I get to do it today, 66 years after the bomb drop that marked the history of the world.
On the surface, it is a love affair with the city of Hiroshima and her people providing the background.
A French actress doing a film in Hiroshima meets a Japanese architect and they have sex. As time goes by, “He” asks “Her” to stay in Hiroshima forever. There are elements of “falling in love” “She” denies. In the process, “She” brings forward a painful memory that has marked her life. Her love affair with a German soldier during the war. He was killed the day before the liberation of France, and she has been marked by this relationship, both literally and metaphorically.
She appears to be mourning forever. Is she able to love?
How can she love when she does not admit that she is full of memories of her first love?
She has never told anyone about the German soldier, only the Japanese man.

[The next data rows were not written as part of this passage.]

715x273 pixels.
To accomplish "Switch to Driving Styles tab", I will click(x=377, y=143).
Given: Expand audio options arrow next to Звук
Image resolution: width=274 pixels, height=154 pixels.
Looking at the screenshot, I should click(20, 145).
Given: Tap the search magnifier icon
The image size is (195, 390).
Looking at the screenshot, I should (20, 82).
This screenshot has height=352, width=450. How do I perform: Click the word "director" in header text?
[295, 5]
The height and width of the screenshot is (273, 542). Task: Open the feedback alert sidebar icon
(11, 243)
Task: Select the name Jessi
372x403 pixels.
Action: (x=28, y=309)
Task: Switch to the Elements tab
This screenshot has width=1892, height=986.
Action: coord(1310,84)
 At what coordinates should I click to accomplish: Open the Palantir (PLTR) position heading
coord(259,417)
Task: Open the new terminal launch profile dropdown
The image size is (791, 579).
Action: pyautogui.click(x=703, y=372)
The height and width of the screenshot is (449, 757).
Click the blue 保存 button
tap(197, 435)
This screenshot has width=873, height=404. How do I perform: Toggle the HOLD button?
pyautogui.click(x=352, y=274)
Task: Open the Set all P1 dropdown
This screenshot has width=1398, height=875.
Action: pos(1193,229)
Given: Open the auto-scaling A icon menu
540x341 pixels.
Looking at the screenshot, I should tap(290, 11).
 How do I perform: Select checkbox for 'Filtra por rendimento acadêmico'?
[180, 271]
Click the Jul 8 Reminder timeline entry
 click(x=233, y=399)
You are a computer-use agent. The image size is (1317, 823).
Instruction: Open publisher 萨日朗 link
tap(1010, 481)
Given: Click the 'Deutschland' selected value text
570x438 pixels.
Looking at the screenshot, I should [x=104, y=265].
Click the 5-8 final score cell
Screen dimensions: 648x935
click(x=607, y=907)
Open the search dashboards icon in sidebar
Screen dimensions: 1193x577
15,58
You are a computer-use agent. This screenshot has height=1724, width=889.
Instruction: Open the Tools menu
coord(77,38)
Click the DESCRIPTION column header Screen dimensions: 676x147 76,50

The traditional reading of the film ascerts that the woman had forgotten and/or repressed the memory of her German lover until she met the Japanese man, who made her remember him. I beg to differ. In my view the woman is full of memories of her German lover, and until she met the Japanese man in Hiroshima she was not admitting it. Repressing a memory does not equate forgetting.
The sense of breakthrough that comes in Hiroshima is that the woman is able to reminisce and talk about the German, and all the horror that followed his death.The issue has never been forgetting. The issue was the continuous mourning and draining of psychological energy, was the open gaping wound in her existence, that made her until Hiroshima unble to admit and talk about what had happened to her.
Only by talking about it she has been able to start playing with the idea of loving again, which is metaphorically the same as staying in Hiroshima and not going back home to her husband.
But this is not an easy game. The inner conflict is strong. She wants to stay, she wants to love, she wants to frame her memory of the German soldier in the reality of her Japanese lover, but she cannot do it.
The time frame of the movie is varied.
In current time, it covers 24 hours.
In past time, it covers more 20 years.
This variance also applies ot the location.
The current location of the movie is Hiroshima, in Japan.
The past location is Nevers in France.
At the end of the movie, the woman gives the man the name “Hi-ro-shi-ma” and the man names the woman “Ne-vers”.
Julia Kristeva has written an essay “The Malady of Grief: Duras”, published in her collection “Black Sun”.
According to Kristeva, Duras’ story is about the meeting of two disasters:
“Nevers here, Hiroshima there. However intense it may be in its unnameable silence, love is henceforth in suspence, pulverized, atomized. To love from her point of view, is to love a dead person.The body of her new lover merges with the corpse of her first love, which she had covered with her own body, a day and a night, and whose blood she savored…. But the very dynamic Japanese engineer is also marked by death because he necessarily bears the moral scars of the atomic death of which his countrymen were the first victims.”
Dumas comments in her scenario for the movie: “All one can do is to speak of the impossibility of speaking of Hiroshima. The knowledge of Hiroshima is something that must be set down, a priori, as being an exemplary delusionof the mind”.